If the allegations are true, such experimentation would certainly violate the Nuremberg Code, the Geneva conventions, and the War Crimes Act of 1996.
Among other things, the Nuremberg Code prohibits experimentation conducted without the voluntary consent of the subject. Voluntary consent means:
The person involved should have legal capacity to give consent; should be so situated as to be able to exercise free power of choice, without the intervention of any element of force, fraud, deceit, duress, over-reaching, or other ulterior form of constraint or coercion; and should have sufficient knowledge and comprehension of the elements of the subject matter involved as to enable him to make an understanding and enlightened decision. This latter element requires that before the acceptance of an affirmative decision by the experimental subject there should be made known to him the nature, duration, and purpose of the experiment; the method and means by which it is to be conducted; all inconveniences and hazards reasonable to be expected; and the effects upon his health or person which may possibly come from his participation in the experiment.
Moreover, the Code requires that the subject be allowed to stop the experiment at any time “if he has reached the physical or mental state where continuation of the experiment seems to him to be impossible.”
The Code also requires that “the experiment should be so conducted as to avoid all unnecessary physical and mental suffering and injury.”
Here, the experimentation did not seek consent at any point. And – rather than limiting pain – the experimentation was specifically conducted as a way to determine how to maximize the pain the subject would experience.

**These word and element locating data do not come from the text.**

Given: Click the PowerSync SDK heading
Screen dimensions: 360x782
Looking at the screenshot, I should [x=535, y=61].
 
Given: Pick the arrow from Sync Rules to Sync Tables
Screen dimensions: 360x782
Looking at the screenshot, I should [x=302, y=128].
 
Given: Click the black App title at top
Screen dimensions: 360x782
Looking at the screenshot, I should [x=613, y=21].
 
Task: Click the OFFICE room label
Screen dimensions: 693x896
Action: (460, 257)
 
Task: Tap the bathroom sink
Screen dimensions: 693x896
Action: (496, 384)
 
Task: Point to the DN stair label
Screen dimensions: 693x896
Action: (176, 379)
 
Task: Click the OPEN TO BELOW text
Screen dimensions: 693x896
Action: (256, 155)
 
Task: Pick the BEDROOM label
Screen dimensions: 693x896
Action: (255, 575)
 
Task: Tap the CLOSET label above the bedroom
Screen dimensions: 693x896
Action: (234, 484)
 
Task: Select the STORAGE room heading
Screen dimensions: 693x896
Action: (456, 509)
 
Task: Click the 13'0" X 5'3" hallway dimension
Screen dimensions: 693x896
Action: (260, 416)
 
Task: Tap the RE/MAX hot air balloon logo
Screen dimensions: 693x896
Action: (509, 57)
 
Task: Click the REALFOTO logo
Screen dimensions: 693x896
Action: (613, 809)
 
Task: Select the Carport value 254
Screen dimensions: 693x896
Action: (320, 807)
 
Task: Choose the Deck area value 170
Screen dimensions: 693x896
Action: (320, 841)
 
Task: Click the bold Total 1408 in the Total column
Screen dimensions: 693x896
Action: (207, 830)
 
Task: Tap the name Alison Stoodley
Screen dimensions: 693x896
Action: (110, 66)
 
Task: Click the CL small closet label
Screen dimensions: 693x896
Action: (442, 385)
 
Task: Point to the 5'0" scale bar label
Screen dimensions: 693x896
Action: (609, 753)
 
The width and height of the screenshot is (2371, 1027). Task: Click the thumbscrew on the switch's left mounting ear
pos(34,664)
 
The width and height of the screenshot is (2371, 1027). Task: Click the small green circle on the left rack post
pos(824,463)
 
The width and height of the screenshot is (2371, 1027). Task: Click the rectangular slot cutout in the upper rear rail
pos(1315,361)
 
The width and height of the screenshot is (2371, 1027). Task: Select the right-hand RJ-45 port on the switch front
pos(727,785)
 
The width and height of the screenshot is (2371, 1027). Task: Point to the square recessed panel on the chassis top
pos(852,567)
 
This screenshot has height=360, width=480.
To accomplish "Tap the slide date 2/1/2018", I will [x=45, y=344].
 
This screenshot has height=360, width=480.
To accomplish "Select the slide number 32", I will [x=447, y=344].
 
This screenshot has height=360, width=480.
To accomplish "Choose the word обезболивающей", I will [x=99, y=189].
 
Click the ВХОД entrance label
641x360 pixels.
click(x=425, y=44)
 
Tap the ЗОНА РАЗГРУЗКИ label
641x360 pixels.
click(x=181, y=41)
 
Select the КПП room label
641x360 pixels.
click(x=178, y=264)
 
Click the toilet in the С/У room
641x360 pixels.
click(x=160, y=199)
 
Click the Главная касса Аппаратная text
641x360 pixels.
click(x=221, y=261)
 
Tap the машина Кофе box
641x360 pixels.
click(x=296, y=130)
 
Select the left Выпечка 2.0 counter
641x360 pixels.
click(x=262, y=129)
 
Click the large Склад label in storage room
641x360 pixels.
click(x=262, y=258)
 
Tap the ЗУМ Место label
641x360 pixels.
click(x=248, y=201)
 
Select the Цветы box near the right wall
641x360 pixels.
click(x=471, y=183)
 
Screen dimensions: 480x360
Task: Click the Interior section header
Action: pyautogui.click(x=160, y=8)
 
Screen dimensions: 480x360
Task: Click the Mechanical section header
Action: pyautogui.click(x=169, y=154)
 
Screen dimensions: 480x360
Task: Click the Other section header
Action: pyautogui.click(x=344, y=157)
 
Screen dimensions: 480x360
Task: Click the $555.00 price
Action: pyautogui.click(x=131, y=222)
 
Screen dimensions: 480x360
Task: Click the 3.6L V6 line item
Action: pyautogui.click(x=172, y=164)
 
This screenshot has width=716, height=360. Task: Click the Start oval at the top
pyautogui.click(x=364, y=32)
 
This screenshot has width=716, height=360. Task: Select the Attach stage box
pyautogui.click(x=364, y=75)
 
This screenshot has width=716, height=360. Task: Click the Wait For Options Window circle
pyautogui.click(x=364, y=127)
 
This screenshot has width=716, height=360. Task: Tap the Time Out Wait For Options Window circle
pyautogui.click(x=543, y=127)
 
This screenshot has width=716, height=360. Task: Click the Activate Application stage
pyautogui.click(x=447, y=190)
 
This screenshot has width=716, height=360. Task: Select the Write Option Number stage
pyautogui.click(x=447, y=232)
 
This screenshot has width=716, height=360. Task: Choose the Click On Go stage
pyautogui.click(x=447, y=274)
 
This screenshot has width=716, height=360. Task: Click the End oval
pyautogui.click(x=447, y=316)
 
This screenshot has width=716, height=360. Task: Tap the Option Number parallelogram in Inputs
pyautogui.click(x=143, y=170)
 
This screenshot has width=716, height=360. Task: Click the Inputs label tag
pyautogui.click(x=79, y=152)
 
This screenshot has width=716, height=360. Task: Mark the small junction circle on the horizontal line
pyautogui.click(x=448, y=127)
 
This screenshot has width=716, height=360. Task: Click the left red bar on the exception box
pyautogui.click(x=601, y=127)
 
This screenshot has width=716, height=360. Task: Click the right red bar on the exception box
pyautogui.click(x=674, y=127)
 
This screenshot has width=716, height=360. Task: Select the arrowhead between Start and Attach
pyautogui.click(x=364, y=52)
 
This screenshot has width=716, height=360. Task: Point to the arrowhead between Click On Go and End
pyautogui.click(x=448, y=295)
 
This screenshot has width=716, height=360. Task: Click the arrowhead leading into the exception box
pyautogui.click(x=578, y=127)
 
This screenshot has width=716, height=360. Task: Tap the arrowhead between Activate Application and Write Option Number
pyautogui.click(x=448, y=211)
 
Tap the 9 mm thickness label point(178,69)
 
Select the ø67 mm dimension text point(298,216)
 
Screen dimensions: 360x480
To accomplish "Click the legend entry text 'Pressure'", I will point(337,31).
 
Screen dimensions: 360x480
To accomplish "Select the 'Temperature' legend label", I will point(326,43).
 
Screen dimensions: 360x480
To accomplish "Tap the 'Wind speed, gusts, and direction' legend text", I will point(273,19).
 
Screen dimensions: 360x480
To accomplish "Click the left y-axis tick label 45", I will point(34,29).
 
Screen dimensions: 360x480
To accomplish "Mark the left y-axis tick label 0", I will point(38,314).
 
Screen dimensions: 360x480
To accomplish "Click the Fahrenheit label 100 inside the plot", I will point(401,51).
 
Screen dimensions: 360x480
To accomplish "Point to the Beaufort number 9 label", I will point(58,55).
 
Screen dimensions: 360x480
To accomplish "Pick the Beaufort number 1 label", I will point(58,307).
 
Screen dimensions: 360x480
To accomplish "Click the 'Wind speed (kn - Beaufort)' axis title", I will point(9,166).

Geneva Convention and War Crimes Act
The Geneva Convention Against Torture provides that “no one may be subjected to torture or to cruel, inhuman or degrading treatment or punishment.”
And the War Crimes Act of 1996, a federal statute set forth at 18 U.S.C. § 2441, makes it a federal crime for any U.S. national, whether military or civilian, to violate the Geneva Convention by engaging in murder, torture, or inhuman treatment. The statute applies not only to those who carry out the acts, but also to those who ORDER IT, know about it, or fail to take steps to stop it. The statute applies to everyone, no matter how high and mighty. Indeed, even the lawyers and other people who aided in the effort may be war criminals; see also this article, this one, and this press release.
The detainees were obviously subjected to torture, cruel, inhuman and degrading treatment, and so both the Convention and the War Crimes Act were violated.
Emptywheel at Firedoglake
Of course, the real scandal is that Obama is like Spock and his White House asked a Senate candidate who applied for an administration job if he was still interested.
You see, torture and using detainees in medical research are defensible. “Chicago-style politics” is the real outrage.